Senator of the Republic from Aguascalientes First formula
- In office 1 September 2018 – 31 August 2024
- Preceded by: José de Jesús Santana García
- Succeeded by: Juan Antonio Martín del Campo

Personal details
- Born: Martha Cecilia Márquez Alvarado 29 July 1984 (age 42) Aguascalientes, Aguascalientes, Mexico
- Party: PT
- Other political affiliations: PAN
- Occupation: Politician

= Martha Márquez Alvarado =

Mexican politician (born 1984)

Martha Cecilia Márquez Alvarado (born 29 July 1984) is a Mexican politician. She has been a Senator for Aguascalientes from the Labor Party since 2018. A graduate of the Autonomous University of Aguascalientes, she also served in the LXII Legislature of the Congress of Aguascalientes from 2013 to 2016.

== Early years ==
Martha Cecilia Márquez Alvarado was born on 29 July 1984 in the city of Aguascalientes, Mexico. She attended elementary school "Rosa Trillo Lopez", Technical High School No. 1 and high school at CBTIS 39. He studied accounting at the Universidad Autónoma de Aguascalientes. Due to her parents' militancy in the National Action Party she began to get involved with this organization since childhood, becoming state coordinator of her youth group and later occupying several administrative positions within the party.

== Public Positions ==
Martha Márquez Alvarado was auditor of the finance secretariat of the municipality of Aguascalientes in 2006 and auditor in the Superior Auditing Body of the State of Aguascalientes from 2008 to 2011.

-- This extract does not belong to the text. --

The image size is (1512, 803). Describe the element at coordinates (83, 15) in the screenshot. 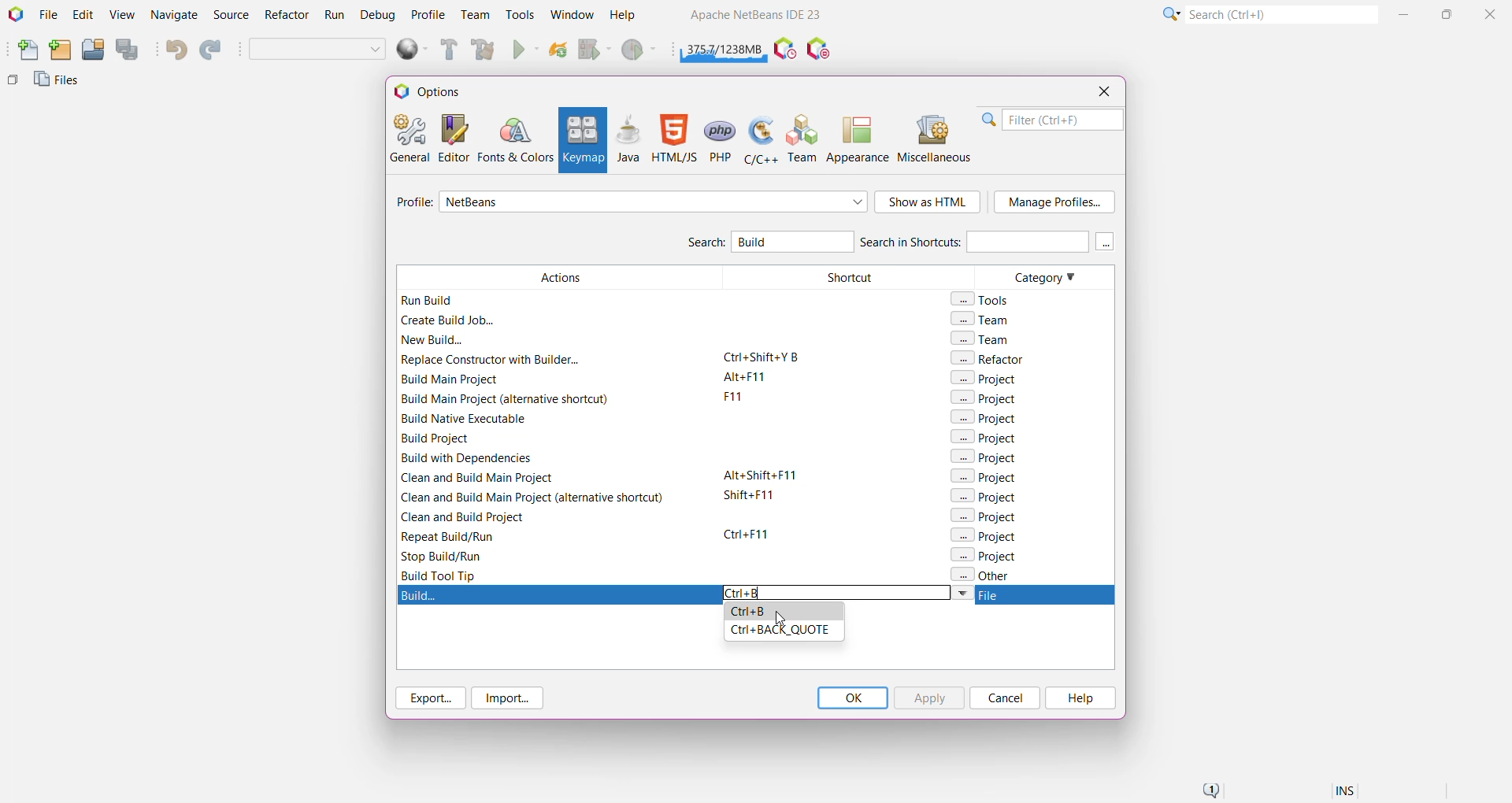

I see `Edit` at that location.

From 2013 to 2016 she was a plurinominal deputy of the Congress of the State of Aguascalientes in the LXII legislature. She was coordinator of the National Action Party bench in the congress and president of the recreation and sports commission.

Within the governorship of Martin Orozco Sandoval she served as secretary of welfare and social development of the state from 1 December 2016 to 9 November 2017 and as secretary of auditing and accountability from 10 November 2017 to 1 January 2018. During 2018 she was head of the Comptroller's Office of the State of Aguascalientes.

== Senator of the Republic ==
In the 2018 federal elections she was nominated by the National Action Party as senator for the state of Aguascalientes. After the elections she occupied the position as first formula senator in the LXIV Legislature of the Congress of the Union since 1 September 2018. Within the congress she holds the position of secretary of the health commission.

On 12 November 2021 she made public her resignation from her membership in the National Action Party as well as her parliamentary group in the Senate, stating that it is due to her disagreement with the national leadership of the party headed by Marko Cortés Mendoza.

On 18 January 2022 she announced her incorporation to the Partido del Trabajo's parliamentary group in order to be nominated by such party as candidate for governor in the state elections of that year.

== Candidate for Governor ==
In the Aguascalientes state elections of 2022, she was nominated as candidate for governor by the coalition "Trabajando Verde por Aguascalientes", formed by the Partido del Trabajo and the Partido Verde Ecologista de México. On May 31, the last day of the campaigns, she declined her candidacy in favor of the candidate of the Movimiento Regeneración Nacional party, Nora Ruvalcaba Gámez. In the June 6 elections she received 1.5% of the votes cast.